An agreement for an abatement of the rent of lands is clearly within the statute. (2) So, an agreement for a crop growing upon land, conferring an exclusive right to the land during the growth of the crop for the purpose of making a profit of the growing surface, (as, where the agreement was for the purchase of a crop of mowing grass, growing in a close of the defendant; the grass to be mowed and made into hay by the plaintiff; and no time fixed for the commencement of the mowing,) this has been determined to be a contract for the sale of an interest in or concerning land. (3) But where the one party agreed to sell the other a crop of potatoes in a close, at so much for the sack, to be got immediately, the Court considered the contract as confined to the sale of the potatoes, and that it did not convey an interest in the soil, but merely an easement, a right to come upon the land, for the purpose of taking up and

(1) Winter v Brockwell, 8 East, 310. n. 11 East, 366.

Target pointing data
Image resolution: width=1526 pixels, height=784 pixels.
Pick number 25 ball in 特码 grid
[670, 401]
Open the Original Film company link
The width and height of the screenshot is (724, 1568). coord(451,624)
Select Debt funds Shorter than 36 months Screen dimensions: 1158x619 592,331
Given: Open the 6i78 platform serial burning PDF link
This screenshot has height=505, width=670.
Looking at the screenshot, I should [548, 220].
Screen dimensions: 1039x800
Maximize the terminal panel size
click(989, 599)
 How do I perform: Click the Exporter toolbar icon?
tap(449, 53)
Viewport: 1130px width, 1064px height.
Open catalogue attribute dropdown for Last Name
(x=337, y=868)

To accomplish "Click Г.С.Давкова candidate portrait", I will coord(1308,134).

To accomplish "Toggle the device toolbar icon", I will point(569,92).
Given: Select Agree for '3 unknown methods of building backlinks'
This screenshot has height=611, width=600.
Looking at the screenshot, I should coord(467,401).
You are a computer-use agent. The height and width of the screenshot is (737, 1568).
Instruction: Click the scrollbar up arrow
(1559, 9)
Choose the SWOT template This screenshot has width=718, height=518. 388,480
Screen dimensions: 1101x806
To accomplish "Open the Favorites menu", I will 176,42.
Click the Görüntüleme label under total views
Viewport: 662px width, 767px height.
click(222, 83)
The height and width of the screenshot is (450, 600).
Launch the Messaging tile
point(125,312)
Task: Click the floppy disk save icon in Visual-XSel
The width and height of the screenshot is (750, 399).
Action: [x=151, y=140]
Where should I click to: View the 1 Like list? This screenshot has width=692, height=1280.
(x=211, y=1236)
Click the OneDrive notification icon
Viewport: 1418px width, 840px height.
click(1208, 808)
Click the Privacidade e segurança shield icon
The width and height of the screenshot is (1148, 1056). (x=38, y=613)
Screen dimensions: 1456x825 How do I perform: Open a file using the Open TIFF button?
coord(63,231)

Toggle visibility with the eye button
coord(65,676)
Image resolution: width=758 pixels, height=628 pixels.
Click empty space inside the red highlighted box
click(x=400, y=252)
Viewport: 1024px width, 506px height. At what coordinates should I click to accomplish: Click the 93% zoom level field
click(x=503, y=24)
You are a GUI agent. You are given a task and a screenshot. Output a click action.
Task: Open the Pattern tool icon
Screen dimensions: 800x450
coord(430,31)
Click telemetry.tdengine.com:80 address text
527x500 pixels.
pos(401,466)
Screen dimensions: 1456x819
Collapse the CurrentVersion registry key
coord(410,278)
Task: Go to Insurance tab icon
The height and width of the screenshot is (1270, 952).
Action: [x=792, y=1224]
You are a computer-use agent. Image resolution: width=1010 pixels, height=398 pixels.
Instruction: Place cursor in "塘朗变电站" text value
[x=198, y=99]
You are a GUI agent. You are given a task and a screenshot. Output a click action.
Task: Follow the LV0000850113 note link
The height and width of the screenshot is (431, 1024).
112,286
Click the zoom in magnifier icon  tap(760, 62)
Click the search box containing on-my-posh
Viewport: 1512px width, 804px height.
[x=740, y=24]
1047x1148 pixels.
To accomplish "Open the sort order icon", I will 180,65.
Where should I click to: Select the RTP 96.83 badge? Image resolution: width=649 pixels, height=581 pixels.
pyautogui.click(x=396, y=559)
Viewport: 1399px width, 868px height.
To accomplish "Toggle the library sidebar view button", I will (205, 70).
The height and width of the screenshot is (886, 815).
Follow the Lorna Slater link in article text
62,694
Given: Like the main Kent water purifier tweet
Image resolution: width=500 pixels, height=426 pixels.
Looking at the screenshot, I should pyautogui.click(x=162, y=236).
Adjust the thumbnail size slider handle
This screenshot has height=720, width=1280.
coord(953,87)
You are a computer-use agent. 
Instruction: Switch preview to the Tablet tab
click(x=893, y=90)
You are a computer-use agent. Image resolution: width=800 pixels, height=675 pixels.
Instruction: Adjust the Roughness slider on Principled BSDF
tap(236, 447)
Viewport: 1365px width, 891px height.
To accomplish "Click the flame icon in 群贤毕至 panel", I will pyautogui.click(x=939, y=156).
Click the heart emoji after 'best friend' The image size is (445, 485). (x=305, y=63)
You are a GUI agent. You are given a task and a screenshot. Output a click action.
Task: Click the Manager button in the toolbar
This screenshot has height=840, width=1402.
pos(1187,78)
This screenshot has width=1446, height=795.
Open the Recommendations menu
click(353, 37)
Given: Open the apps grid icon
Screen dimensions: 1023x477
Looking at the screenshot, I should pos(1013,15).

■ TASK DIRECTIONS
Pick up the passage on agreements concerning land at the point where it stops, and continue it for a few sentences.

■ EXERCISE RESULT
(2) O'Connor v Spaight, 1 Scho, &

Lef. 306.

(3) Crosby v Wadsworth, 6 East, 602. 2 Maule & Sel. 208.

(a) Cranford v Morrel, 8 Johns. Rep. 253.

(b) A. entered on land belonging to B. without his knowledge or authority, cleared and made improvements, B. afterwards agreed by parol with A. that he would sell the lands to A. as wild lands, or pay him for the improvements he had made. It was held that though the promise to sell was clearly void by the statute of frauds, yet the promise to pay for the improvements made on the land was not within the statute. Frear v Hardenbergh, 5 Johns. Rep. 271. A contract for the sale and delivery of the possession of land must be in writing. Howard Eaton, 7 Johns. 205.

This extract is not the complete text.